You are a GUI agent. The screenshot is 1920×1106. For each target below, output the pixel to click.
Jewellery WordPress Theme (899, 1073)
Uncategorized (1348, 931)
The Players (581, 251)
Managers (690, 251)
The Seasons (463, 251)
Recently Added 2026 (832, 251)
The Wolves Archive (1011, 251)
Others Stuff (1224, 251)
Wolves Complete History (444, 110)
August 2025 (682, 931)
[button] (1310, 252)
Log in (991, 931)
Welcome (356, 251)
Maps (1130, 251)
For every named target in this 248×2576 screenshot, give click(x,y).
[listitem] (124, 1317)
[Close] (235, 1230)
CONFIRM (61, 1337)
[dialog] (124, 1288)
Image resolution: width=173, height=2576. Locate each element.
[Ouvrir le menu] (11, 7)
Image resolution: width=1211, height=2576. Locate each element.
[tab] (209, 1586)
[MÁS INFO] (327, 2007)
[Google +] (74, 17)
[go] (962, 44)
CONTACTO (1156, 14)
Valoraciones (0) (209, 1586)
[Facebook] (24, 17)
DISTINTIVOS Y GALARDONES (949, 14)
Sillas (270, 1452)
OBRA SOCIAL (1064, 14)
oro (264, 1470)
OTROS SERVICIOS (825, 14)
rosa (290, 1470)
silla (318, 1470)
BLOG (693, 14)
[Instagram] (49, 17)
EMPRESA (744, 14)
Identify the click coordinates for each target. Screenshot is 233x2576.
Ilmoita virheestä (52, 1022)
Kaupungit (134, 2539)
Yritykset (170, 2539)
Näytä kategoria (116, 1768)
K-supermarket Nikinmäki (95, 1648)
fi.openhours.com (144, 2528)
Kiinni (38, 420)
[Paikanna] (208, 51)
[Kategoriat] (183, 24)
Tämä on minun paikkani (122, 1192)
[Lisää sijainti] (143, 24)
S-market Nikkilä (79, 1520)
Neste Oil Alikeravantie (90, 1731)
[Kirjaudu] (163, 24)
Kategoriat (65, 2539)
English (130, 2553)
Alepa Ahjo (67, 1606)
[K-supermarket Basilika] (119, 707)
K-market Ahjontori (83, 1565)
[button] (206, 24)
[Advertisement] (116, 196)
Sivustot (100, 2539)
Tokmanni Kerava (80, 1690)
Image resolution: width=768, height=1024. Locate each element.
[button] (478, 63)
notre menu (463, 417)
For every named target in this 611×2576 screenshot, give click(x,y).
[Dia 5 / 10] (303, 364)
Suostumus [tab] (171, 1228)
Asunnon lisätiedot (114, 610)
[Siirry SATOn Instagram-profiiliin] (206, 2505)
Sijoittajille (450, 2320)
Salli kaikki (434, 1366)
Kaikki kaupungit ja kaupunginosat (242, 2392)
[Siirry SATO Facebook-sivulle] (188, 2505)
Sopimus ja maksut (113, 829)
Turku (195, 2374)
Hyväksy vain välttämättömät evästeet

————————

* Brief
Each line of the listing must be output once more, exactly as shown above.

* Expected answer
You are a GUI agent. The screenshot is 1920×1106. For each target below, output the pixel to click.
Jewellery WordPress Theme (899, 1073)
Uncategorized (1348, 931)
The Players (581, 251)
Managers (690, 251)
The Seasons (463, 251)
Recently Added 2026 (832, 251)
The Wolves Archive (1011, 251)
Others Stuff (1224, 251)
Wolves Complete History (444, 110)
August 2025 (682, 931)
[button] (1310, 252)
Log in (991, 931)
Welcome (356, 251)
Maps (1130, 251)
For every named target in this 248×2576 screenshot, give click(x,y).
[listitem] (124, 1317)
[Close] (235, 1230)
CONFIRM (61, 1337)
[dialog] (124, 1288)
Image resolution: width=173, height=2576. Locate each element.
[Ouvrir le menu] (11, 7)
Image resolution: width=1211, height=2576. Locate each element.
[tab] (209, 1586)
[MÁS INFO] (327, 2007)
[Google +] (74, 17)
[go] (962, 44)
CONTACTO (1156, 14)
Valoraciones (0) (209, 1586)
[Facebook] (24, 17)
DISTINTIVOS Y GALARDONES (949, 14)
Sillas (270, 1452)
OBRA SOCIAL (1064, 14)
oro (264, 1470)
OTROS SERVICIOS (825, 14)
rosa (290, 1470)
silla (318, 1470)
BLOG (693, 14)
[Instagram] (49, 17)
EMPRESA (744, 14)
Identify the click coordinates for each target. Screenshot is 233x2576.
Ilmoita virheestä (52, 1022)
Kaupungit (134, 2539)
Yritykset (170, 2539)
Näytä kategoria (116, 1768)
K-supermarket Nikinmäki (95, 1648)
fi.openhours.com (144, 2528)
Kiinni (38, 420)
[Paikanna] (208, 51)
[Kategoriat] (183, 24)
Tämä on minun paikkani (122, 1192)
[Lisää sijainti] (143, 24)
S-market Nikkilä (79, 1520)
Neste Oil Alikeravantie (90, 1731)
[Kirjaudu] (163, 24)
Kategoriat (65, 2539)
English (130, 2553)
Alepa Ahjo (67, 1606)
[K-supermarket Basilika] (119, 707)
K-market Ahjontori (83, 1565)
[button] (206, 24)
[Advertisement] (116, 196)
Sivustot (100, 2539)
Tokmanni Kerava (80, 1690)
Image resolution: width=768, height=1024. Locate each element.
[button] (478, 63)
notre menu (463, 417)
For every named target in this 611×2576 screenshot, give click(x,y).
[Dia 5 / 10] (303, 364)
Suostumus [tab] (171, 1228)
Asunnon lisätiedot (114, 610)
[Siirry SATOn Instagram-profiiliin] (206, 2505)
Sijoittajille (450, 2320)
Salli kaikki (434, 1366)
Kaikki kaupungit ja kaupunginosat (242, 2392)
[Siirry SATO Facebook-sivulle] (188, 2505)
Sopimus ja maksut (113, 829)
Turku (195, 2374)
Hyväksy vain välttämättömät evästeet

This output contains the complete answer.